Task requirements »
Transcribe the part of the Bradbury review that starts at "What Did We" and ends at "impossible to skim.".

Source passage »
It's the week before Hallowe'en, and Cooger and Dark's Pandemonium Shadow Show has come to Green Town, Illinois. The siren song of the calliope entices all with promises of youth regained and dreams fulfilled ...And as two boys trembling on the brink of manhood set out to explore the mysteries of the dark carnival's smoke, mazes and mirrors, they will also discover the true price of innermost wishes ...
What Did We Think?
That we read this book over the month of October, that is to say - over Halloween, was entirely serendipitous.
Most of us were delighted by Bradbury's most famous horror title, finding it unique and original despite its archetypal status. What most impressed everyone however was the stylised language Bradbury uses to tell his story. The prose is flowery and beautiful and creates an atmosphere which is at once tense, sinister and immersive, however it also makes the book nigh on impossible to skim.
There's a definite air of nostalgia around the two main characters: William "Will" Halloway and Jim Nightshade, both thirteen year old boys. So powerful is this nostalgia for an innocent childhood that at times it can be overly sweet and cloying. That said, his representation of the boys as two sides of the same coin was refreshingly different from the normally lazy characterisation of such figures in horror or boys-own-adventures, where normally duplicate children are all more or less the same and only more than one so that they have someone to talk to.
Whilst nicely drawn, more interesting than the boys were the chief villain, Mr. Dark: a powerful and exciting Faustian character, and Will's father Charles. Charles Halloway is an inciteful and complexly brilliant character with doubts and philosophies which come across as being honest and representative of genuine wisdom, possibly Bradbury's own (he was 42 when this novel was published in 1962). There are no significant female characters to speak of, and those that do exist seem to conform to the classical template of the maid, the mother and the crone, although this fits with the novel if seen as a boys-own-adventure story.

Recorded information »
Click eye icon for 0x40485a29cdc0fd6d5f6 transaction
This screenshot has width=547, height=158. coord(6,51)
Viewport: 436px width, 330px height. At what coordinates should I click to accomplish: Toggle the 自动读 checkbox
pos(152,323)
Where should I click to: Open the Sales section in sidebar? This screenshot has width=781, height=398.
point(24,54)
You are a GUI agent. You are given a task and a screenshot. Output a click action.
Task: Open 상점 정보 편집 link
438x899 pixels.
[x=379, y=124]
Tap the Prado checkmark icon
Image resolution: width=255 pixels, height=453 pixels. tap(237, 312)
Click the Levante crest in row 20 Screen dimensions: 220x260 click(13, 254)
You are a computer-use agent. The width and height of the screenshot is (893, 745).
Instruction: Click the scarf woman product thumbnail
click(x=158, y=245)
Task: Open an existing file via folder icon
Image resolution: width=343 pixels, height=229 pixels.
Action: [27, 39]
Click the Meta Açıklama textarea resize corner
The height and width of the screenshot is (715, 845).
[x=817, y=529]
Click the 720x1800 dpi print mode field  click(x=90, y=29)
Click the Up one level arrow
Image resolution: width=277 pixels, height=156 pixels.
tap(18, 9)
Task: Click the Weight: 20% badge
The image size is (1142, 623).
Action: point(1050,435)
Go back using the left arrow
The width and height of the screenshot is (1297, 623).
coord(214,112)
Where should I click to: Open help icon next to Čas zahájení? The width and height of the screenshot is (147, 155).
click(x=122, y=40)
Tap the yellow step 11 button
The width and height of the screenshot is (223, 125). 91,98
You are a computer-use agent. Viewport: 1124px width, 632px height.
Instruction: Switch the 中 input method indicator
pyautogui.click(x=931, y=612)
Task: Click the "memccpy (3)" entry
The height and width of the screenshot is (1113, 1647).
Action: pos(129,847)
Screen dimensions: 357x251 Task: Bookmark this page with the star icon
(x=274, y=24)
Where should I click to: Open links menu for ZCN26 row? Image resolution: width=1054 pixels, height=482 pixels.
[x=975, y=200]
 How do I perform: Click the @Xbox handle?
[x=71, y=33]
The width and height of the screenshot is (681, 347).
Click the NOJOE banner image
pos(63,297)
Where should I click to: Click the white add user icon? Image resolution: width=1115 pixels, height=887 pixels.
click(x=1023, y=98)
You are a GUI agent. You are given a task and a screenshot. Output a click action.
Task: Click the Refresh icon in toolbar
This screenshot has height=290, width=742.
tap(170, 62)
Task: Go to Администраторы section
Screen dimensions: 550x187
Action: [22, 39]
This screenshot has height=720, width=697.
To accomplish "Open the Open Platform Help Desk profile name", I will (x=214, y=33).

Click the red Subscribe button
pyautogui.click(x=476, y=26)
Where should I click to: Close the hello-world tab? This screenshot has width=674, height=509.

Task result »
What Did We Think?
That we read this book over the month of October, that is to say - over Halloween, was entirely serendipitous.
Most of us were delighted by Bradbury's most famous horror title, finding it unique and original despite its archetypal status. What most impressed everyone however was the stylised language Bradbury uses to tell his story. The prose is flowery and beautiful and creates an atmosphere which is at once tense, sinister and immersive, however it also makes the book nigh on impossible to skim.